Dissent (put more weight in federal law)

- Federal law relies on the FDA to make safety determination like the one it made here ; Whether wisely or not, the FDA has concluded that the drug is safe when used in accordace with its FDA-mandated labeling

Preemption and the foreign affairs power

Crosby v. Nat'l Foreign Trade Council, 530 U.S. 363, p.240

- Invalidated a MA law barring state entities from buying goods or services from companies doing biz with Burma

Held

- Congress’s passage of a federal law imposing mandatory and conditional sanctions on Burma preempted the MA law, since the MA’s more stringent and inflexible provisions presented an obstacle to the accomplishment of Congress’ full objectives under the federal law

- The MA law undermines the intended purpose and natural effect of the federal law

- The fact of a common end (b/w federal and state law) hardly neutralizes conflicting menas

- Congress's express command to the President to take the initiative for the U.S. among the international community invested him with the maximum authority of the National Government ; This clear mandate and invocation of exclusively national power belies any suggestion that Congress intended the President's effective voice to be obscured by state or local action

<Congressional Consent to State Regulation> p.241

Prudential Ins. Co. v. Benjamin, 328 U.S. 408, p.241

The McCarran Act of 1945

- limited the applicability of antitrust laws to the insurance biz ; ; sought to assure continued state authority over insurance

fact

- a NJ insurance company objected to the continued collection of a long-standing tax of 3% of the premiums received from all biz done in SC

Held

- the McCarran Act validated the tax (state court invalidated the tax as discriminatory against inter-state commerce)
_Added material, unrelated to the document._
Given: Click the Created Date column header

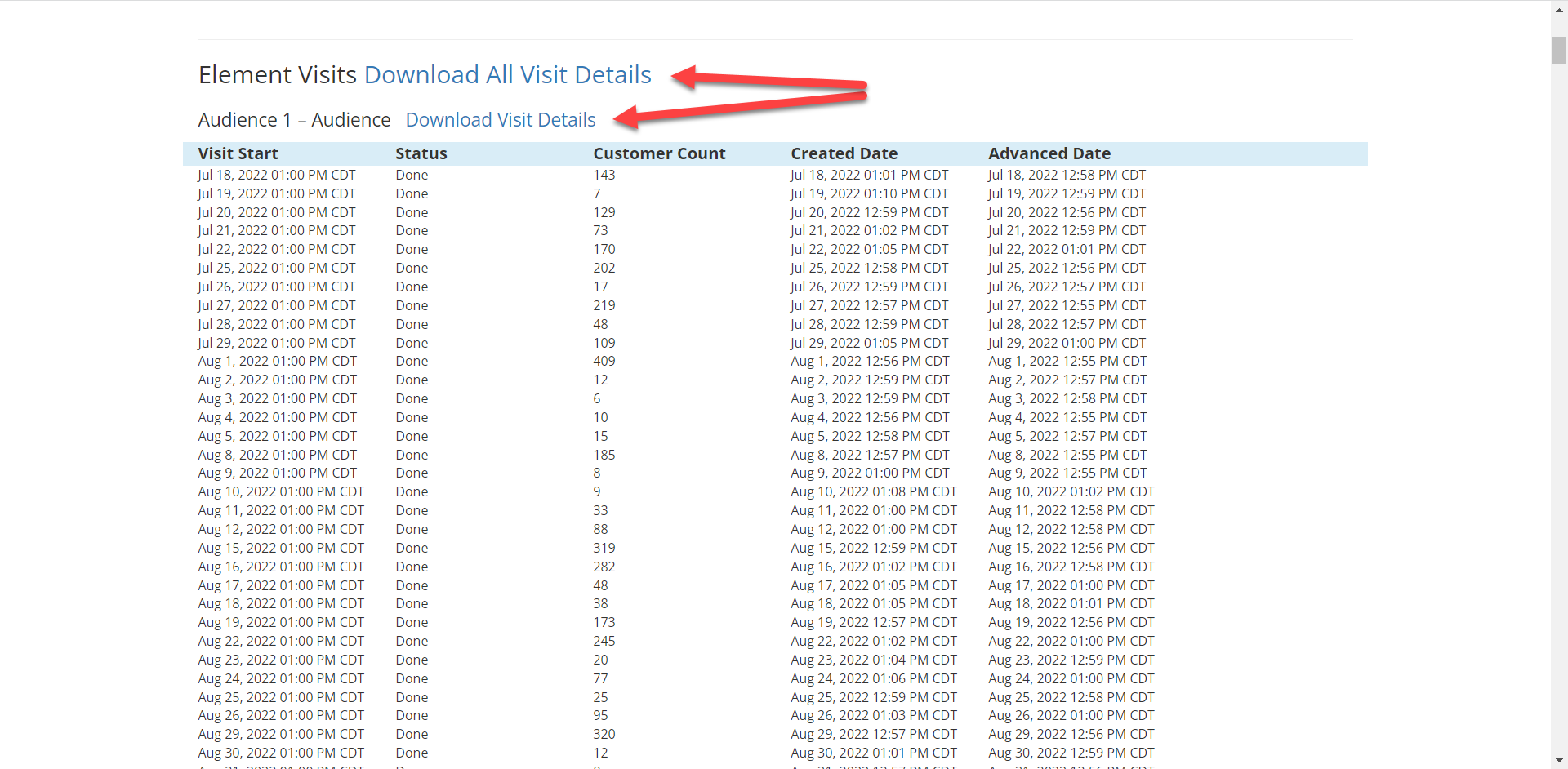Looking at the screenshot, I should point(844,153).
- In enacting the McCarran Act relating to state regulation and taxation of the insurance business,,,, Congress intended to give support to existing and future state systems for regulating and taxing the business of insurance,, and to sustain such state systems from attacks under the commerce clause,,,, but did not intend to circumvent constitutional limitations upon Congress' own power or to validate unconstitutional provisions of state laws except in so far as the Constitution itself gives Congress the power to do so by removing obstacles to state action arising from Congress' own action or by consenting to such laws.

- In adopting the McCarran Act relating to state regulation and taxation of the insurance business, Congress must have had full knowledge of the nation-wide existence of state systems of regulation and taxation, of the fact that such systems differ greatly in the scope and character of the regulations imposed and of the taxes exacted, and of the further fact that many of the systems include features which to some extent have not been applied generally to other interstate business.

- Under the commerce clause, Congress can not only promote, but can also prohibit, interstate commerce

White v. Mass. Council of Constr. Emplrs, 460 U.S. 204, p.243

- Upheld an executive order by the Mayor of Boston reserving 50% of jobs on public works projects to Boston residents

- The facial discrimination was upheld against Dormant Commerce Clause challenge as to city-funded projects under the market participant exception ; as to federal funded projects under Congressional consent

- Where state or local government action is specifically authorized by Congress, it is not subject to the Commerce Clause (challenge) even if it interferes with interstate commerce Southern Pacific Co. v. Arizona, 325 U.S. 761, 769 (1945)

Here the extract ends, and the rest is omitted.